Share on other sites
n00body    345
Quote:
 Original post by wolfI went through the slides but I did not see how they compress the normals .. I probably just missed it. Can you outline how they do this?

They don't compress the normals. Rather, they store them as bump values, and derive the normals from the bump values.

Upon looking more closely at it, I think this might not be a good choice of technique, since it involves sampling the original bump texture (even when it wraps around behind the model) to obtain the normal. There would also be the problem of recalculating the normal per light/post-process pass. So it probably wouldn't work when we lose that information to store the value in a buffer.

Share on other sites
n00body    345
Okay, here's an outline of what I'm considering for my renderer, based on all the tips I have received from this thread.

Layout
REN: D24_S8; Depth, Stencil
• Clear to (0.0), (0x0).
• Shared by all render targets.

RT0: RGBA16f; World-space Normal, Linear Eye-space Depth
• Clear to (0.0, 0.0, 0.0, 0.0).
• rgb = mul(float3x3(worldMatrix), normalObjectSpace.xyz);
• a = mul(worldViewMatrix, positionObjectSpace.xyzw) / farClipPlaneDepth;

RT1: RGBA8; Diffuse, Specular
• Clear to (1.0, 1.0, 1.0, 1.0).
• Multiplicative blending
• rgb = exp2(-(lightColor * NdotL * Attenuation));
• a = exp2(-(NdotH)); // Will multiply by luma later.

RT2: RGBA8; Ping
• Clear to (0.0, 0.0, 0.0, 0.0).
• Target for final lit image (calculated from light buffer, and material shader)
• Used as source/target for post-processing

RT3: RGBA8; Pong
• Interchangeable with RT2.

Description
____To recover the MDR color, I use diffuse = -log2(lightBufferSample.rgb). Then I use dot(diffuse.rgb, float3(0.2126, 0.7152, 0.0722)) to extract the luminance. This, and the specular value, are used to have custom reflectance models for the surface.

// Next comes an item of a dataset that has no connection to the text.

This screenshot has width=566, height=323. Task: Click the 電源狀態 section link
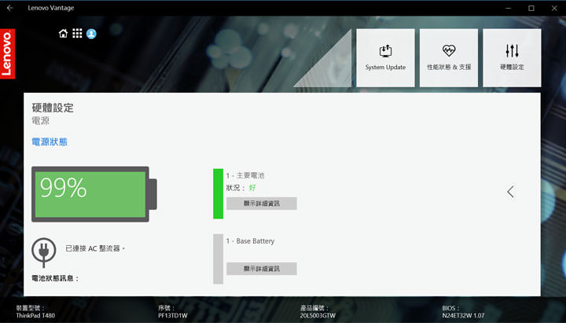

____In order to keep storage low, but get the results of post-processing in a higher range, I will decode the data with log2(), perform the post-process, re-encode via exp2(), and then output the data. When all the prost-processing passes have finished, I will take the final result, decode it, tone-map it, gamma-correct it, and output that to the back-buffer.

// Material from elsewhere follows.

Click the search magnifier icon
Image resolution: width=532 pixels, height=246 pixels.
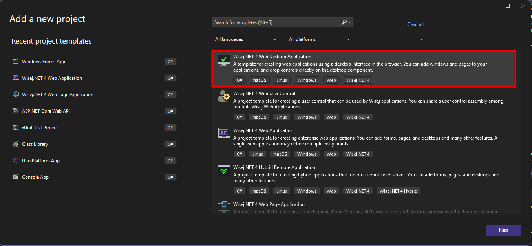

____Refractive objects will be handled after lighting, but before post-processing. My goal being to update the depth and normal buffers, to avoid causing artifacts in certain post-process effects. Alpha objects will be a problem, since I'm storing my data in a non-RGB space.

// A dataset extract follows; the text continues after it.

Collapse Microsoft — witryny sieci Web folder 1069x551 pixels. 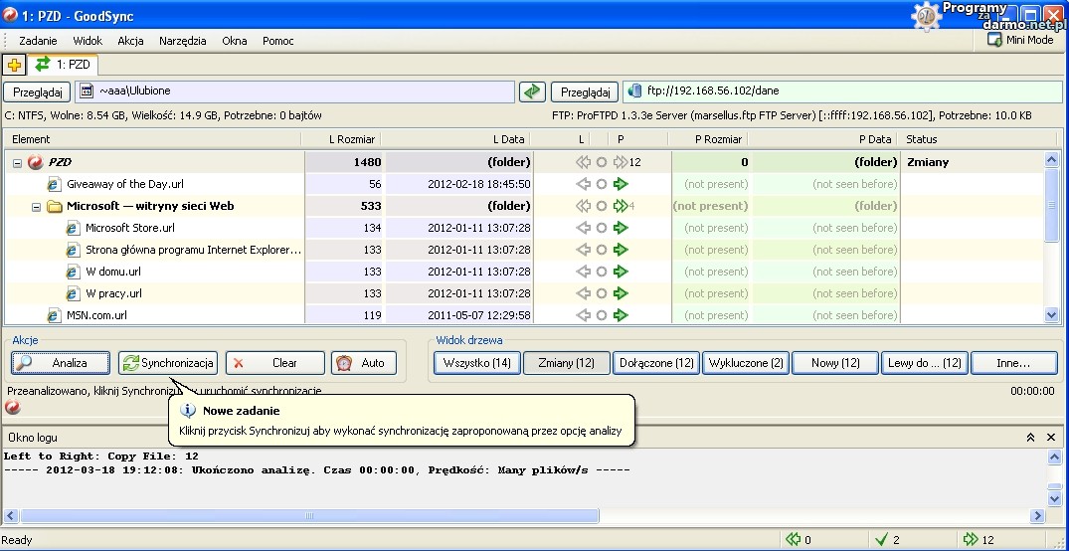37,206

____I've decided to forego AA in favor of blurred edges. Purists will whine, but it's good enough for me.

Final Questions
____Just to clear up any final misconceptions, and to ensure I have the right idea, I need some spot-checking. Any comments on my implementation choices, and how they will affect each other would be most appreciated. Also, if possible, answers to the following questions.
• exp2() and log2() are mapped to hardware instructions, right? So that would make them almost free?
• Since the luma extraction trick isn't defined for ranges outside [0, 1], how far off will my results be as I get further outside this range? If the error will be too much, can anyone recommend an alternative trick to extract luminance that would work with this range?
• Just so my understanding is clear, RGBA16F textures are supported on sub-SM 3.0 cards, but they don't support blending or filtering?
• Does RGBA16F store negative values? Specifically, I need to know this for storing my normals.
• Drillian, since I assume you are using the exp2() log2() trick in your own project, have you found a way to handle alpha-blending in this space that works with the hardware?

Share on other sites
patw    223
That sounds good, although I would use a 64-bit integer format for the normal/depth information if you can. You will always be writing out values in the range -1..1 for normal, and 0..1 for depth.

Share on other sites
n00body    345
Why do you recommend integer formats over float formats? Is it for compatibility?

[Edited by - n00body on November 22, 2008 5:46:27 PM]

Share on other sites
patw    223
Well the FP16 format is s10e5 which means that best case, you have 11 bits of storage. Using the integer format, you know you have 16 bits, and you know how they'll be used. Normals won't really benefit from this much, but having 16 bits instead of 11 bits, for depth, is significant.